Sammlung der Entscheidungen des Schweizerischen Bundesgerichts
Collection des arrêts du Tribunal fédéral suisse
Raccolta delle decisioni del Tribunale federale svizzero

BGE 120 IV 361



120 IV 361

60. Extrait de l'arrêt de la Cour de cassation pénale du 15 novembre 1994
en la cause P. contre Procureur général du canton de Genève (pourvoi en
nullité) Regeste

    Art. 251 StGB: Falschbeurkundung.

    Wer als leitender Angestellter einer Bank die garantenähnliche
Stellung eines Vermögensverwalters hat und in dieser Eigenschaft einem
Bankkunden brieflich falsche Angaben über den Stand seines Kontos macht,
begeht eine Falschbeurkundung (E. 2).

Sachverhalt

    A.- La Cour correctionnelle (avec jury) du canton de Genève a condamné
P. à une peine de 3 ans et demi de réclusion pour abus de confiance
qualifié, escroquerie et faux dans les titres.

    Les faits retenus à la charge du condamné sont en bref les suivants:

    P. a été engagé par la succursale genevoise d'une banque afin de
collaborer aux activités de gestion de fortune. Il s'est spécialisé dans
la gestion des fonds déposés par des clients grecs qui représentaient la
majorité des déposants. Une demi-douzaine de personnes étaient employées
dans cette succursale.

    Il a commis une escroquerie par des irrégularités dans la gestion
d'un premier compte (acte de nantissement falsifié, débits injustifiés).

    P. a aussi commis une série d'abus de confiance en débitant à de très
nombreuses reprises divers comptes, dont la gestion lui avait été confiée,
notamment au bénéfice d'autres comptes qui avaient préalablement fait
l'objet de semblables prélèvements.

[CONSIGNE A]:
Recopiez intégralement l'extrait de l'arrêt du Tribunal fédéral ci-dessus.

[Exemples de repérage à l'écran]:
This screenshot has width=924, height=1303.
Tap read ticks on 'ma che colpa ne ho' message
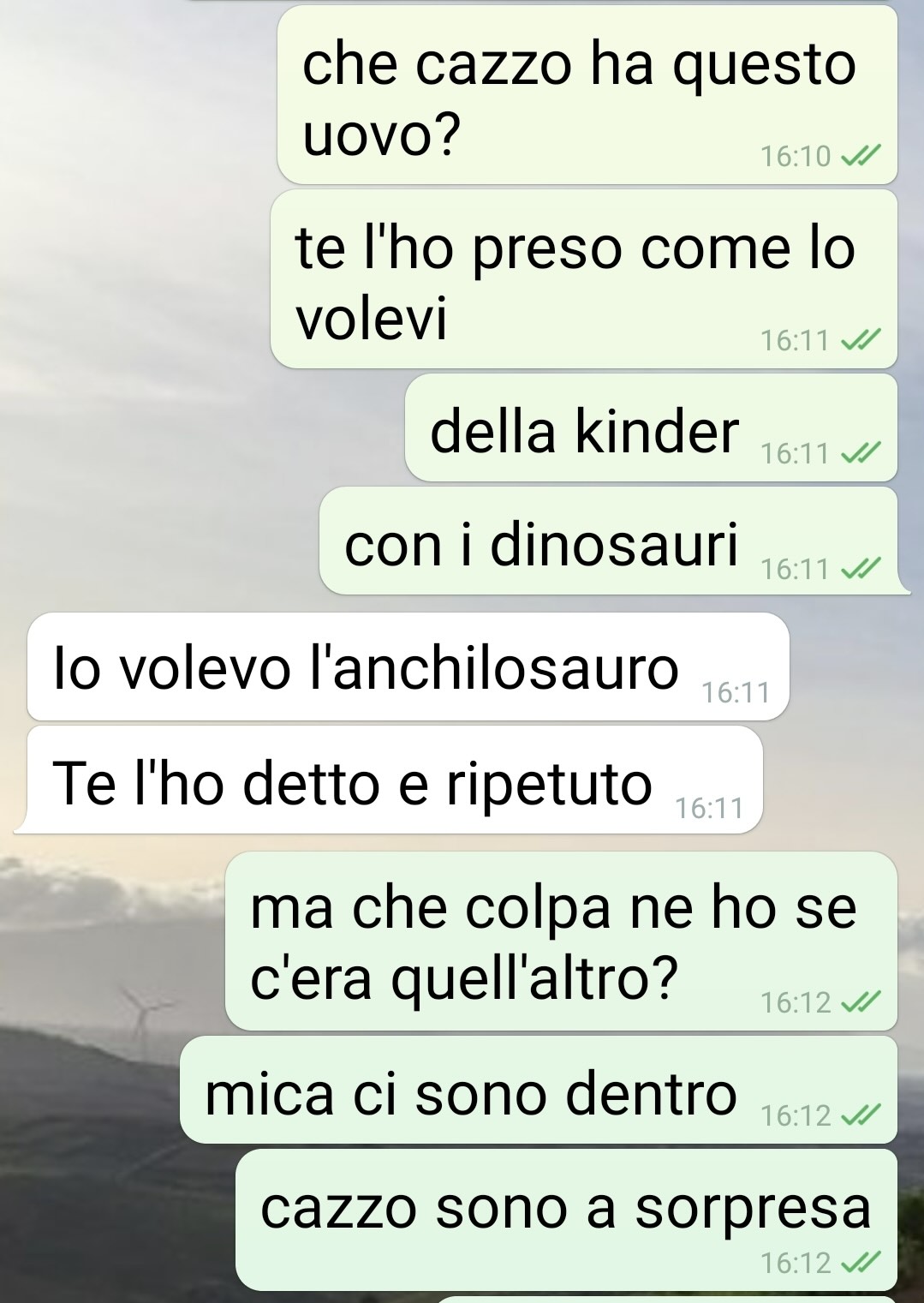861,1001
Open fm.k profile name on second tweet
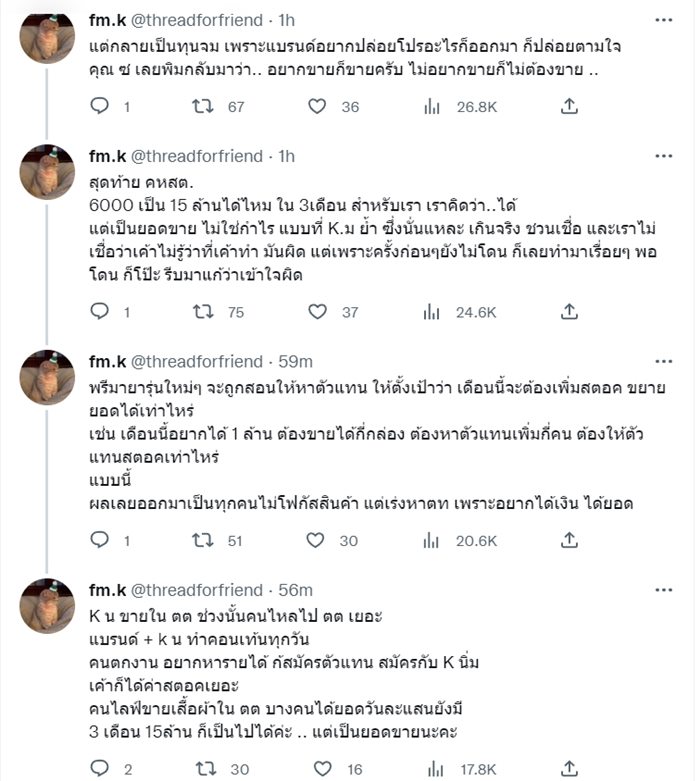The image size is (700, 781). coord(106,156)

[CONSIGNE B]:
Filtrez les enregistrements en ne gardant que les lignes où figure le mot "read", puis recopiez chacune d'elles.

[RÉSULTAT ATTENDU A]:
Sammlung der Entscheidungen des Schweizerischen Bundesgerichts
Collection des arrêts du Tribunal fédéral suisse
Raccolta delle decisioni del Tribunale federale svizzero

BGE 120 IV 361



120 IV 361

60. Extrait de l'arrêt de la Cour de cassation pénale du 15 novembre 1994
en la cause P. contre Procureur général du canton de Genève (pourvoi en
nullité) Regeste

    Art. 251 StGB: Falschbeurkundung.

    Wer als leitender Angestellter einer Bank die garantenähnliche
Stellung eines Vermögensverwalters hat und in dieser Eigenschaft einem
Bankkunden brieflich falsche Angaben über den Stand seines Kontos macht,
begeht eine Falschbeurkundung (E. 2).

Sachverhalt

    A.- La Cour correctionnelle (avec jury) du canton de Genève a condamné
P. à une peine de 3 ans et demi de réclusion pour abus de confiance
qualifié, escroquerie et faux dans les titres.

    Les faits retenus à la charge du condamné sont en bref les suivants:

    P. a été engagé par la succursale genevoise d'une banque afin de
collaborer aux activités de gestion de fortune. Il s'est spécialisé dans
la gestion des fonds déposés par des clients grecs qui représentaient la
majorité des déposants. Une demi-douzaine de personnes étaient employées
dans cette succursale.

    Il a commis une escroquerie par des irrégularités dans la gestion
d'un premier compte (acte de nantissement falsifié, débits injustifiés).

    P. a aussi commis une série d'abus de confiance en débitant à de très
nombreuses reprises divers comptes, dont la gestion lui avait été confiée,
notamment au bénéfice d'autres comptes qui avaient préalablement fait
l'objet de semblables prélèvements.

[RÉSULTAT ATTENDU B]:
Tap read ticks on 'ma che colpa ne ho' message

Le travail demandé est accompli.